▶ GIVEN PASSAGE:
______________________________
JISC Beginner's Guide to Digital Preservation

…creating a pragmatic guide to digital preservation for those working on JISC projects

Archive for July, 2010

Web Archiving: Tools for Capturing

Posted by Marieke Guy on 28th July 2010

The DPTP workshop on Web archiving I attended a few weeks back was a great introduction the the main tools out there for capturing web resources.

The four big players for the HE sector are listed in the new JISC PoWR Guide to Web Preservation (Appendix C, p41). I’ve used some of the JISC PoWR explanation here and added in some thoughts of my own.

These capture tools or Web harvesting engines are essentially web search engine crawlers with special processing abilities that extract specific fields of content from web pages. They basically do harvesting, capturing and gathering, pretty much like Google harvester. You provide them with a seed (site to capture) and let them lose!

Heritrix

Heritrix is a free, open-source, extensible, archiving quality web crawler. It was developed, and is used, by the Internet Archive and is freely available for download and use in web preservation projects under the terms of the GNU GPL. It is implemented in Java, and can therefore run on any system that supports Java (Windows, Apple, Linux/Unix). Archive-It uses this capture tool and it the Web Curator tool is used as front end by supporting key processes such as permissions, job scheduling, harvesting, quality review, and the collection of descriptive metadata. Heritrix can be downloaded from Sourceforge.
______________________________
▶ RECORD EXTRACTS:

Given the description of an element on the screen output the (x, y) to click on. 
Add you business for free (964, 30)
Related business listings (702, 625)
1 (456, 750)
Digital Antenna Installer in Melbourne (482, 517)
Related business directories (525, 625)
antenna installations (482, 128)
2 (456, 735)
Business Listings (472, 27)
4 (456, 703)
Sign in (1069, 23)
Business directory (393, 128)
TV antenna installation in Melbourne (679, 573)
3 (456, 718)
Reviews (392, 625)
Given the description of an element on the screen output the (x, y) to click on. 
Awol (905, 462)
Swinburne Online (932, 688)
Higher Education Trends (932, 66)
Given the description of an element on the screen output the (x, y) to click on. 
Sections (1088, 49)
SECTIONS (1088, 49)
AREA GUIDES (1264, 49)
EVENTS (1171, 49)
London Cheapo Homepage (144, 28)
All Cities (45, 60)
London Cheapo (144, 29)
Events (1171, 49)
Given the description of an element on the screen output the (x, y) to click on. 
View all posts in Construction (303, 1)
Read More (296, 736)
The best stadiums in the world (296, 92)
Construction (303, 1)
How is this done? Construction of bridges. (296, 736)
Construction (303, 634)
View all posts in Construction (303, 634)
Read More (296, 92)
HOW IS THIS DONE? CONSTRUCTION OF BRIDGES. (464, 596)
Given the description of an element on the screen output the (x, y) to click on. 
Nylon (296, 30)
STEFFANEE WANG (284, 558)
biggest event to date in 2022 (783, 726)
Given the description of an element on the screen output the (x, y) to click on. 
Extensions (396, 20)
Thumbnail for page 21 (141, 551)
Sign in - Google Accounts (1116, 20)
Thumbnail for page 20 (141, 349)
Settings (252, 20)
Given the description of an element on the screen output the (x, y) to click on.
______________________________
▶ TO-DO LIST:
1. Please return the web archiving post's wording between "Posted by Marieke" and "thoughts of my own.", inclusive.
2. Which key processes does the web archiving post say the Web Curator tool supports as a front end?
The lines are separate material and have no connection to the web archiving post.

▶ WRITTEN RESPONSES:
1.
Posted by Marieke Guy on 28th July 2010

The DPTP workshop on Web archiving I attended a few weeks back was a great introduction the the main tools out there for capturing web resources.

The four big players for the HE sector are listed in the new JISC PoWR Guide to Web Preservation (Appendix C, p41). I’ve used some of the JISC PoWR explanation here and added in some thoughts of my own.

2. permissions, job scheduling, harvesting, quality review, the collection of descriptive metadata